The White Devil, a retelling of the intrigues involving Vittoria Accoramboni, an Italian woman assassinated at the age of 28, was a failure when staged at the Red Bull Theatre in 1612 (published the same year), being too unusual and intellectual for its audience.
The Duchess of Malfi, first performed by the King’s Men about 1614 and published nine years later, was more successful.
He also wrote a play called Guise, based on French history, of which little else is known as no text has survived.
His father, a carriage maker also named John Webster, married a blacksmith’s daughter named Elizabeth Coates on 4 November 1577, and it is likely that Webster was born not long after in or near London.
The family lived in St. Sepulchre’s parish.
Father John, and Uncle, Edward Webster, were Freemen of the Merchant Taylors’ Company and Webster attended Merchant Taylors’ School in Suffolk Lane, London.
On 1 August 1598, “John Webster, lately of the New Inn” was admitted to the Middle Temple, one of the Inns of Court; in view of the legal interests evident in his dramatic work, this is possibly the playwright.
Webster married the 17-year-old Sara Peniall on 18 March 1606 at St Mary’s Church, Islington.
A special licence had to be obtained to permit a wedding in Lent, which was necessary as at the date of their marriage, Sara was seven months pregnant.
Their first child, John, was baptised at the parish of St Dunstan-in-the-West on 8 March 1605 or 1606.

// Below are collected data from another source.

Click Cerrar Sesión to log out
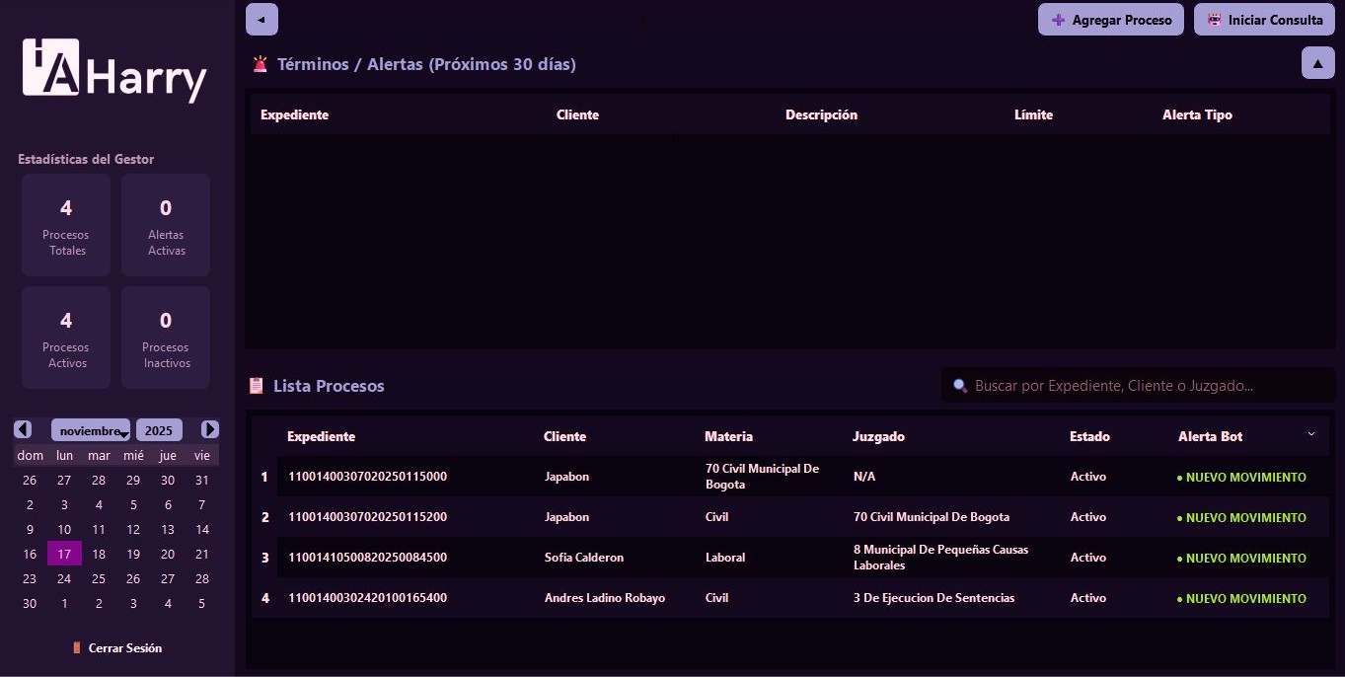Screen dimensions: 1345x677 (123, 647)
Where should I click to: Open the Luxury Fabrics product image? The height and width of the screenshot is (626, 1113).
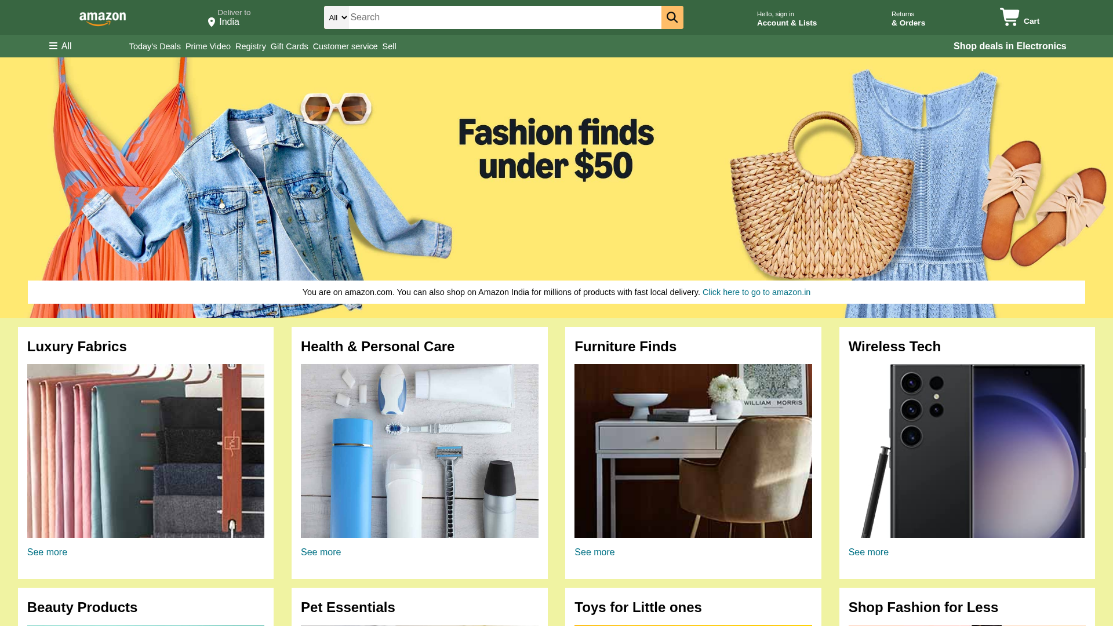click(x=146, y=451)
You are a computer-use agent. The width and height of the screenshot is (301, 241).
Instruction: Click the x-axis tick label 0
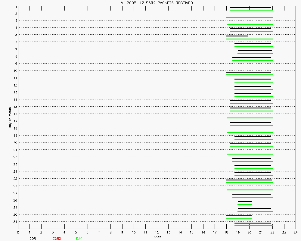pos(18,233)
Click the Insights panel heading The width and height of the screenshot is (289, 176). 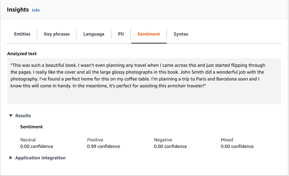18,10
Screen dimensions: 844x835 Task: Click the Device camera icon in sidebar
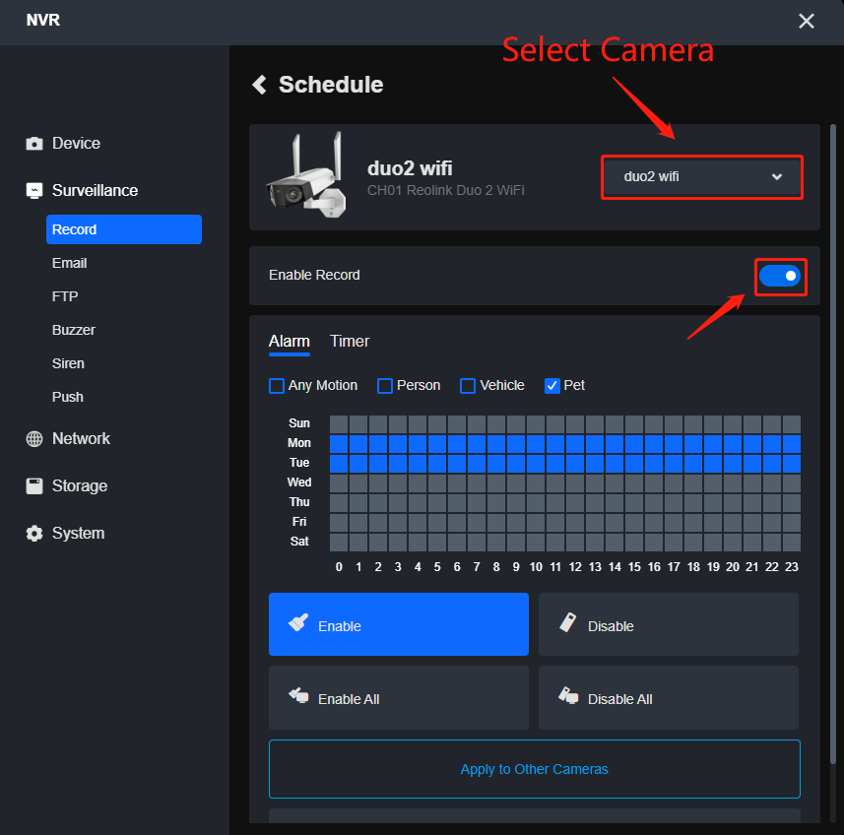pos(32,143)
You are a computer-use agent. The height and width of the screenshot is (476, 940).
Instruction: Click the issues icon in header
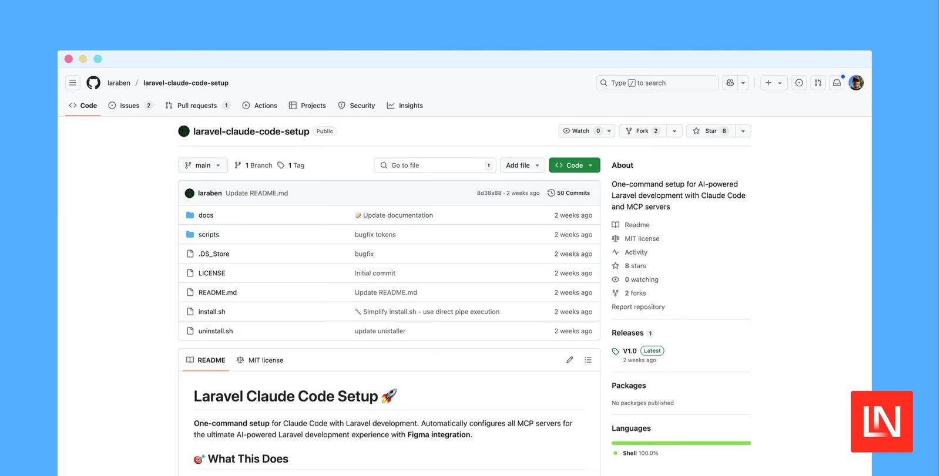pyautogui.click(x=799, y=83)
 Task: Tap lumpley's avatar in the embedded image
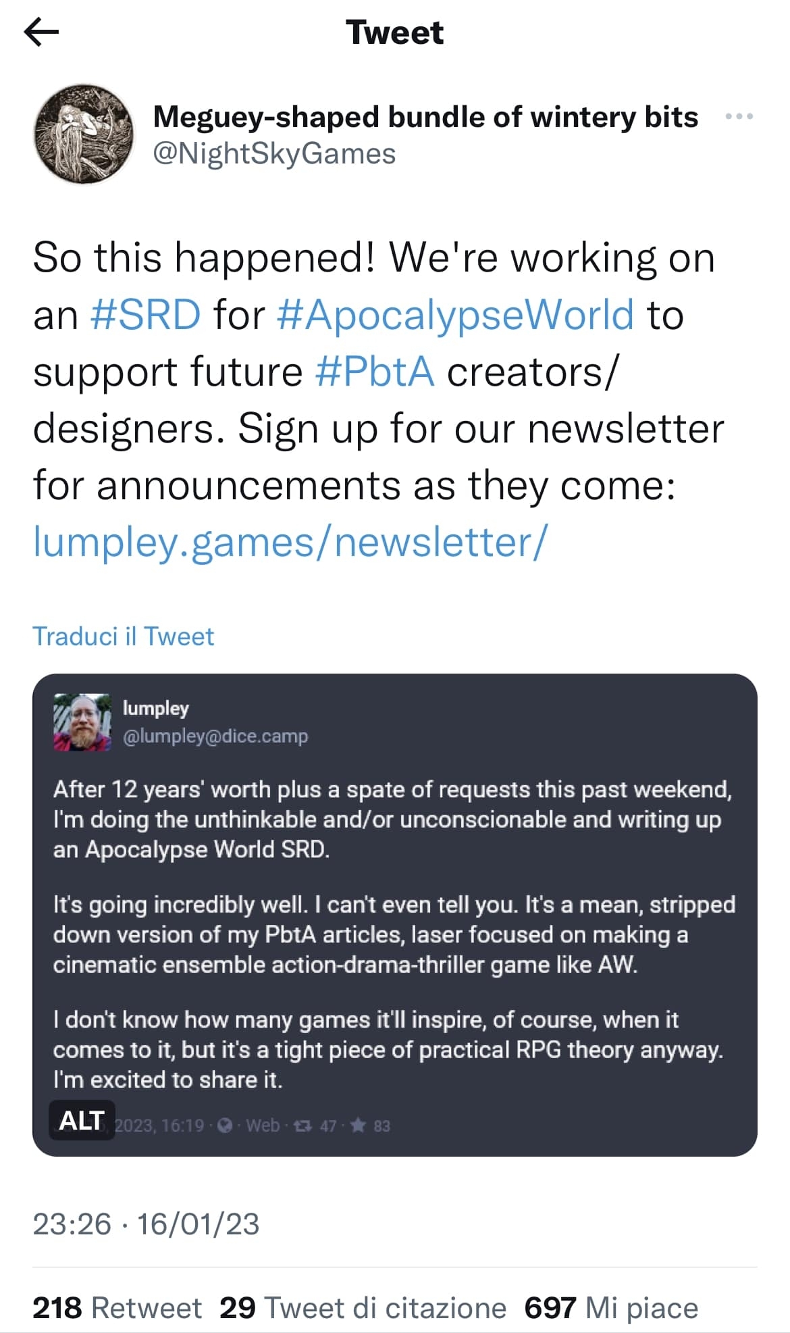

Bequests in the will of a neighbour who died in 1617, indicate that other children were born to him.
Most of what is otherwise known of him relates to his theatrical activities.
Webster was still writing plays as late as the mid-1620s, but Thomas Heywood’s Hierarchie of the Blessed Angels (licensed 7 November 1634) speaks of him in the past tense, implying he was then dead.